BGH, 19.08.2010 – Az. V ZR 113/09

  1. Hat die Wohnungseigentümergemeinschaft mit Mehrheitsbeschluss die Ausübung
    gemeinschaftsbezogener Gewährleistungsrechte wegen Mängel an der Bausubstanz an sich
    gezogen, ist der einzelne Wohnungseigentümer jedenfalls dann nicht gehindert, dem
    Veräußerer eine Frist zur Mängelbeseitigung mit Ablehnungsandrohung zu setzen, wenn die
    fristgebundene Aufforderung zur Mängelbeseitigung mit den Interessen der
    Wohnungseigentümergemeinschaft nicht kollidiert.
-------
# Aufgabe
Die Gemeinschaft hat die Gewährleistungsrechte per Mehrheitsbeschluss an sich gezogen. Unter welcher Bedingung darf ein einzelner Wohnungseigentümer laut dem Auszug aus dem BGH-Urteil dem Veräußerer trotzdem eine Frist zur Mängelbeseitigung setzen?

# Gesammeltes Material
-------
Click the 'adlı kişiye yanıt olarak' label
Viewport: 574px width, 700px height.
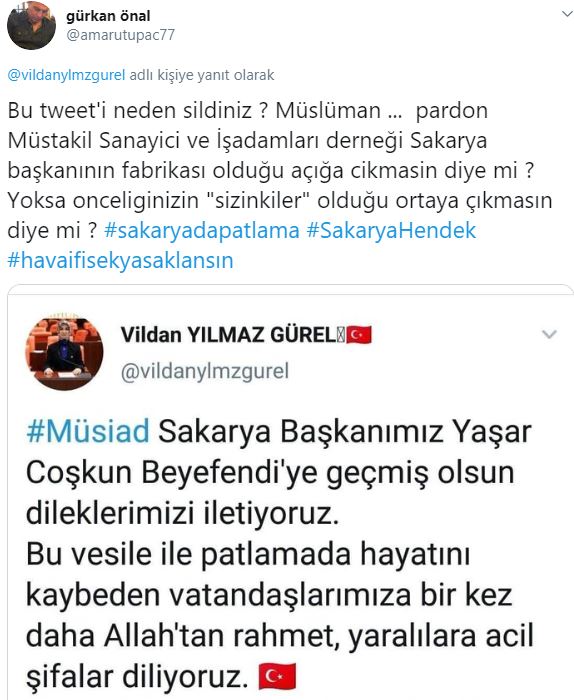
-------
# Lösung
Wenn die fristgebundene Aufforderung zur Mängelbeseitigung nicht mit den Interessen der Wohnungseigentümergemeinschaft kollidiert.